Indian Oil Corporation (IOC), India’s largest state-owned refiner, has procured 1 million barrels of Nigeria’s Agbami crude for delivery in September 2025. The deal, facilitated by trading firm Trafigura via an ICE chat tender, comes as part of IOC’s diversification strategy amid geopolitical tensions and increased scrutiny of Russian oil imports.Reuters
Strategic Context
- Supply Diversification: This purchase comes alongside previous buys of 7 million barrels from the U.S., Canada, and the Middle East, signaling IOC’s intent to reduce reliance on Russian crude amid escalating U.S. criticism.

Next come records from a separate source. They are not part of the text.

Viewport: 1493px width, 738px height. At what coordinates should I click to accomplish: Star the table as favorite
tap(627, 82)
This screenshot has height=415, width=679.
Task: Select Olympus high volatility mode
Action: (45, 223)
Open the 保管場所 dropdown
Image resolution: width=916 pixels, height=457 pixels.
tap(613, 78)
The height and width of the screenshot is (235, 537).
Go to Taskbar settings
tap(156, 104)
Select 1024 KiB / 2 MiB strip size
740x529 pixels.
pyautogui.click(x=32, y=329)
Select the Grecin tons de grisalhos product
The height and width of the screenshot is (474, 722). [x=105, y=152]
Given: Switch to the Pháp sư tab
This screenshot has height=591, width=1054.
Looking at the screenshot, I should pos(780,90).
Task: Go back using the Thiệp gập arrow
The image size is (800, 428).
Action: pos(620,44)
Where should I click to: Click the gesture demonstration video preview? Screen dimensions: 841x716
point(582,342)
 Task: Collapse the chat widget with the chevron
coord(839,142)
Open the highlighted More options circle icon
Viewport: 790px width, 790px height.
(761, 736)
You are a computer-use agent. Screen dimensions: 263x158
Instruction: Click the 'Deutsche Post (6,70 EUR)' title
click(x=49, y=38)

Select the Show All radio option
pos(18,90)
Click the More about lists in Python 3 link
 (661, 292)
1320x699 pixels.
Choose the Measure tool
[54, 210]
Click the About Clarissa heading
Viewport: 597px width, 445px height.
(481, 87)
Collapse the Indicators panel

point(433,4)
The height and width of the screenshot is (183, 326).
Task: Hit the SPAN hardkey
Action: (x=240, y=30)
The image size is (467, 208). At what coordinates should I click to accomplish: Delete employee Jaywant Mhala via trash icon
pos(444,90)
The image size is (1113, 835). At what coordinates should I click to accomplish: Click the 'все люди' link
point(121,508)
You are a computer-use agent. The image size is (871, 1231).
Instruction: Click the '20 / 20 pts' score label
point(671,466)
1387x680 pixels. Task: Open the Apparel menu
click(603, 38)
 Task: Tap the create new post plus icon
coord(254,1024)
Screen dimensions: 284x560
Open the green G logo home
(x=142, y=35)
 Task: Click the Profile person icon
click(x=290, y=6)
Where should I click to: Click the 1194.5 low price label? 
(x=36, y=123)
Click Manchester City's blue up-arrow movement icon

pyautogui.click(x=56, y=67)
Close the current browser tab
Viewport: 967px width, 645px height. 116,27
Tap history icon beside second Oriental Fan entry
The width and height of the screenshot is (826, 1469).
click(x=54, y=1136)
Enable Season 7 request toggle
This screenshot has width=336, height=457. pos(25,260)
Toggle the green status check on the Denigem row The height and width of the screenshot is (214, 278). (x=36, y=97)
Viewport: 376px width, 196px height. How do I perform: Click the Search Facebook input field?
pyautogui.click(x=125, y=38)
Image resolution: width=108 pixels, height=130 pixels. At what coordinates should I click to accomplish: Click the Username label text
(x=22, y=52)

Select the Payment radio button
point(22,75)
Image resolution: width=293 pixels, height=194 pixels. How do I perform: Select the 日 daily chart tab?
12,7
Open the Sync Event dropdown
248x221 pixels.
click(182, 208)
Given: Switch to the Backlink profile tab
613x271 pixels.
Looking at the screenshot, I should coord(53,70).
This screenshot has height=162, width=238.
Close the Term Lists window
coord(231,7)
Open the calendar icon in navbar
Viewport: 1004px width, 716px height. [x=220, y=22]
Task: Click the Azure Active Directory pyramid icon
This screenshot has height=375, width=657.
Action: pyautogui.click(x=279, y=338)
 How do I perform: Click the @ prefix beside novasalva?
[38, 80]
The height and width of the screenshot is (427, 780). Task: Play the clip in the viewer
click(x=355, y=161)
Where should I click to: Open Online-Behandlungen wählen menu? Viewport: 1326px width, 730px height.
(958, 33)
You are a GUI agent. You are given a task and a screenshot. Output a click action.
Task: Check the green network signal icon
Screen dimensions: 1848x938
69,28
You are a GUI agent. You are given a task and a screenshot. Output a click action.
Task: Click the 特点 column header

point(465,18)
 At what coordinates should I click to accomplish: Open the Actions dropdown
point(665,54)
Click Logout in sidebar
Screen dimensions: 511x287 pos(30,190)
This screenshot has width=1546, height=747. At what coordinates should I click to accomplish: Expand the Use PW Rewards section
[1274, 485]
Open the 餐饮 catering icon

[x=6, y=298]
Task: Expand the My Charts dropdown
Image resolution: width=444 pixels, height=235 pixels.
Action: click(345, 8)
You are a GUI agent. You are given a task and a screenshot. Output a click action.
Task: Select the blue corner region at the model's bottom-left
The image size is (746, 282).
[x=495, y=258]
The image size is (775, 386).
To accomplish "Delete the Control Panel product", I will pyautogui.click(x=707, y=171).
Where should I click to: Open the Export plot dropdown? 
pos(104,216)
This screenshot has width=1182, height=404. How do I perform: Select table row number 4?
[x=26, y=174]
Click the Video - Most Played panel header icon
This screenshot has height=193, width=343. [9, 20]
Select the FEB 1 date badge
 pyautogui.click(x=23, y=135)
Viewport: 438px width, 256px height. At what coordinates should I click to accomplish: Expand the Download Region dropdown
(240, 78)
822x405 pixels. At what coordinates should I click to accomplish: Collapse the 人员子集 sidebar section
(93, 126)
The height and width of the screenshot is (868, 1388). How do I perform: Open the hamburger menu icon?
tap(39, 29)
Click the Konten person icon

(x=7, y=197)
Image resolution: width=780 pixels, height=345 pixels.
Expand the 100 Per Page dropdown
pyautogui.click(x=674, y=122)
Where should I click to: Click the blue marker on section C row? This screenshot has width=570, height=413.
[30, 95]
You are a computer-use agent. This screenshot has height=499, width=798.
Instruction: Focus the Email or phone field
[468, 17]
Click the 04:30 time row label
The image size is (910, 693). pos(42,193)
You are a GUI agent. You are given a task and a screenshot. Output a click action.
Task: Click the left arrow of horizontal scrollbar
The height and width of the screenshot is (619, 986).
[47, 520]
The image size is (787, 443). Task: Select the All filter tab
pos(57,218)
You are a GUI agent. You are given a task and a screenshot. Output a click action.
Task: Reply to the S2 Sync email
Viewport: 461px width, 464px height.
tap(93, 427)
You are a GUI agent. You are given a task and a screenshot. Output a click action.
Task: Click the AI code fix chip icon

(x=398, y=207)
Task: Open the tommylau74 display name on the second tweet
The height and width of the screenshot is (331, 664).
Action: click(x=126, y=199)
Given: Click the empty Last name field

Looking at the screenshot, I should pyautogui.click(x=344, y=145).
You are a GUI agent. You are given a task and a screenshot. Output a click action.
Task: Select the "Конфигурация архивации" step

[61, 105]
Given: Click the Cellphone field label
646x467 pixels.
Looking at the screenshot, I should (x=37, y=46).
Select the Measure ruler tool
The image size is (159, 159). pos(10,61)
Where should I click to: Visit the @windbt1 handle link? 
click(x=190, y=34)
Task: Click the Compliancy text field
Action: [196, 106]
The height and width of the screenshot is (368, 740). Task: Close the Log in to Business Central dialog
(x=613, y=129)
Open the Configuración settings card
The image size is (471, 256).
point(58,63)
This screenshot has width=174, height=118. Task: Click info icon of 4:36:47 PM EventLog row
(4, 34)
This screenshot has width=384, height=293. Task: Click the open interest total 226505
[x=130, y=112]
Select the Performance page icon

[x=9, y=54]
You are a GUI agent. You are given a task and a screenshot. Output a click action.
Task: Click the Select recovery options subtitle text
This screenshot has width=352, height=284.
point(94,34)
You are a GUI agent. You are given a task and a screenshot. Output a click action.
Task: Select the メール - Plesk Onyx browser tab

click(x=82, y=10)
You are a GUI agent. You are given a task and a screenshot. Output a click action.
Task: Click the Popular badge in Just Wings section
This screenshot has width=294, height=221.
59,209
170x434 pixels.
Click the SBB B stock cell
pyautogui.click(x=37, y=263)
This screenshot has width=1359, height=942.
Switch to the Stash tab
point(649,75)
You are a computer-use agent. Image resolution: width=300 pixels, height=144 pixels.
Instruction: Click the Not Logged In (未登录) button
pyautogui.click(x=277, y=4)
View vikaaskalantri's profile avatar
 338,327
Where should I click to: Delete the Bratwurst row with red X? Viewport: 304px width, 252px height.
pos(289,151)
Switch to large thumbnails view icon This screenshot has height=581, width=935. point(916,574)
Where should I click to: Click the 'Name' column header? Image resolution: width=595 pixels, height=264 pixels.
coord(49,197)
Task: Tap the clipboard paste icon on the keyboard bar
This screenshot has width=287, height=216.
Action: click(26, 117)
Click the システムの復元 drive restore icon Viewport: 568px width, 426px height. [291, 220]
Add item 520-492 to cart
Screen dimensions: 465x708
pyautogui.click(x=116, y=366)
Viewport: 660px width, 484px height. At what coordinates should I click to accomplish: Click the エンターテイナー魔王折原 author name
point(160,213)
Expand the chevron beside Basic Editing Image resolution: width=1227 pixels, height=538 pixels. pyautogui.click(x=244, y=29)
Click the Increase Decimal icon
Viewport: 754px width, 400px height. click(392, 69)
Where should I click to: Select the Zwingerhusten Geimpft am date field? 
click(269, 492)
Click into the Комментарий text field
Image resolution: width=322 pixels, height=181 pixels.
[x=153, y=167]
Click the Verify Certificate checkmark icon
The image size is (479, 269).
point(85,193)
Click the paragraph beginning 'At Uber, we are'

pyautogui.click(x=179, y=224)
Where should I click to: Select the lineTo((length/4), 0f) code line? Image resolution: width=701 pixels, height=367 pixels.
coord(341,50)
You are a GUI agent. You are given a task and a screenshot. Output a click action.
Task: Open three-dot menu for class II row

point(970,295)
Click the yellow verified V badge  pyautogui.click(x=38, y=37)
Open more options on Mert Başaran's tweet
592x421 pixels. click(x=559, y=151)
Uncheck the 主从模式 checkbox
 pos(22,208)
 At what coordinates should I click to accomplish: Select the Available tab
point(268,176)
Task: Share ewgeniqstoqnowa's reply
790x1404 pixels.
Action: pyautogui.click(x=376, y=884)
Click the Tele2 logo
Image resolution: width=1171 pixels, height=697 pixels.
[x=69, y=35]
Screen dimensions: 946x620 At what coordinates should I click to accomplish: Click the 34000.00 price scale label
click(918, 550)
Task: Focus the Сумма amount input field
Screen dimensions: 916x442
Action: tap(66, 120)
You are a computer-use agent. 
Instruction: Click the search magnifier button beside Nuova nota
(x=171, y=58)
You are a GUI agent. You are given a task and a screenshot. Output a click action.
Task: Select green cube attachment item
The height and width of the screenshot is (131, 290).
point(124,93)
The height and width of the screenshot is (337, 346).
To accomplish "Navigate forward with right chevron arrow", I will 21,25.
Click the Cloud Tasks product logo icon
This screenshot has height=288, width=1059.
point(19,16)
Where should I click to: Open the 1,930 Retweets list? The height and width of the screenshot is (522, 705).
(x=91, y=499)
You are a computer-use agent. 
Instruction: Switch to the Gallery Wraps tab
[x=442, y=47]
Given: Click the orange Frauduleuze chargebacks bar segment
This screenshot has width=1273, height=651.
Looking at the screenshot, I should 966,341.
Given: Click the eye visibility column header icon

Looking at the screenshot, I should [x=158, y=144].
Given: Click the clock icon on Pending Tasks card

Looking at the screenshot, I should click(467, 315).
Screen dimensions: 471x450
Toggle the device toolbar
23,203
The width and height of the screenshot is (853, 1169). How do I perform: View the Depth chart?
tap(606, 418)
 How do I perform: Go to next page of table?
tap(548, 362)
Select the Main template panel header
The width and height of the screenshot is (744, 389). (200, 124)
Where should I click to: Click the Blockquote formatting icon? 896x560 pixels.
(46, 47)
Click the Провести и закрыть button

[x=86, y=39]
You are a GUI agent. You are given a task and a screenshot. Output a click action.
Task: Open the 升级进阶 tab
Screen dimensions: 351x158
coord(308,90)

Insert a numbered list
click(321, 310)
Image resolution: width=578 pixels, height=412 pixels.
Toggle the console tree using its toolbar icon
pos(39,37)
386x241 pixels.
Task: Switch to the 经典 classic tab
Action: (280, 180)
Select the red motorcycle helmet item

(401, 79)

- Broader African Engagement: Earlier in 2025, IOC also acquired spot crude from African sources—including Nigeria’s Agbami and Akpo, Gabon’s Rabi Light, and Angola’s Nemba—to counter supply disruptions caused by U.S. sanctions on Russian oil.
Why It Matters
Highlights | Details |
---|---|
Procurement Scale | 1 million barrels of Agbami crude for September delivery |
Strategic Pivot | Reflects diversification away from discount Russian crude supply |
African Sourcing Growth | Reinforces IOC’s increasing reliance on West African grades |
Geopolitical Relevance | Acts as a counterbalance to mounting U.S. pressure over Russian oil ties |
This move underscores IOC’s renewed focus on building resilient supply chains by deepening ties with African oil producers, offering a strategic hedge amid evolving global energy dynamics.